There is no impact to those that are currently ERPAs. After the ERPA-SEE is no longer offered, those with the ERPA designation will continue to have the same rights to practice before the Service, be subject to Circular 230 requirements regarding continuing education and renewal of enrollment, and be able to hold themselves out as ERPAs.
6. Will those who have passed both parts of the ERPA-SEE, but have not yet applied for enrollment, still be able to submit an application for enrollment?
Yes. Form 23-EP, Application for Enrollment to Practice before the Internal Revenue Service as an Enrolled Retirement Plan Agent (ERPA), must be filed within one year after passing both parts of the ERPA-SEE and the candidate must pass a tax compliance check.

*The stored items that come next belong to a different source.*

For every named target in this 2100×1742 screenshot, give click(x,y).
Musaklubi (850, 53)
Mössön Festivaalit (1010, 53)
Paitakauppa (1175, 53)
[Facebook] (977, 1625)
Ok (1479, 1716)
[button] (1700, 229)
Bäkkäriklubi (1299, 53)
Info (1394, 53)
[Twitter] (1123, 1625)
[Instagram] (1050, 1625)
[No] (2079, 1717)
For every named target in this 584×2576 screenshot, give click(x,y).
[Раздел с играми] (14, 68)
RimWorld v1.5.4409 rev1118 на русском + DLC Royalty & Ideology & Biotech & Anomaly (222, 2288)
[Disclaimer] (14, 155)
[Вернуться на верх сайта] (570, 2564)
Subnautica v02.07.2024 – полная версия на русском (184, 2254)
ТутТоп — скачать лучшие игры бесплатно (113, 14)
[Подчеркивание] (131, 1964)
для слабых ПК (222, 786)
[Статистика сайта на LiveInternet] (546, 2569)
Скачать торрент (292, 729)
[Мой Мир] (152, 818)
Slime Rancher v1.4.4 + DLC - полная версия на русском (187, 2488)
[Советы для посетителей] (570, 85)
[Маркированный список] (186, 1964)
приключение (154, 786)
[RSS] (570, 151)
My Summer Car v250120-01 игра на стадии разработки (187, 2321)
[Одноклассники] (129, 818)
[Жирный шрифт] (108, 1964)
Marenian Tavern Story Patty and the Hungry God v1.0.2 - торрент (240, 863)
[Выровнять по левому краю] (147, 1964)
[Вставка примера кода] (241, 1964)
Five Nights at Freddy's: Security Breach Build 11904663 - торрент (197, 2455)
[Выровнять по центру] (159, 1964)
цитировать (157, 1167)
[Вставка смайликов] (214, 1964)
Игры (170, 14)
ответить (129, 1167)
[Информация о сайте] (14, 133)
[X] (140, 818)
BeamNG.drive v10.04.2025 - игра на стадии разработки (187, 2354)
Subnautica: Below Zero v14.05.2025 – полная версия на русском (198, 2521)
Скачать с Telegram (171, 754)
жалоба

7. With the ERPA-SEE no longer offered after February 12, 2016, will there be any changes with respect to continuing education or renewal of enrollment?
No, there are no changes to continuing education or renewal of enrollment requirements for existing ERPAs. Information regarding continuing education and renewal of enrollment can be found under the Tax Pros tab.
8. I am a former IRS Employee Plans agent. Will I still be able to apply to become an ERPA after ERPA-SEE testing ends on February 12, 2016?
No. Former IRS Employee Plan Agents will not be eligible to apply for enrollment as an ERPA after February 12, 2016. Former Employee Plan Agents may apply for enrollment as an enrolled agent based on their technical experience. The IRS may limit their enrollment to employee plan matters. Information about applying to become an enrolled agent can be found under the Tax Pros tab.
9. If I am an ERPA what is the benefit of maintaining this designation after February 12, 2016?
ERPAs can represent their clients before the IRS with respect to issues involving the following programs: Employee Plans Determination Letter program; Employee Plans Compliance Resolution System; and Employee Plans Master and Prototype and Volume Submitter program. In addition, ERPAs are generally permitted to represent taxpayers with respect to IRS forms under the 5500 series and can practice before Appeals, Collection, Counsel and other IRS offices with respect to the above listed matters.
10. If I am not yet an ERPA why should I consider taking the ERPA-SEE before February 12, 2016?
Those holding the ERPA-SEE designation have the ability to practice before the Service with respect to all the programs listed in Q&A 9. Taking and passing both parts of the ERPA-SEE by February 12, 2016, is the last opportunity for pension professionals to obtain the ERPA designation. Only ERPAs, attorneys, CPAs, enrolled agents have the authority to practice in all of those areas. After February 12, 2016, employee benefit professionals who are not ERPAs should consider taking the special enrollment examination to become an enrolled agent, in order to have the authority to practice in those areas mentioned in Q&A 9.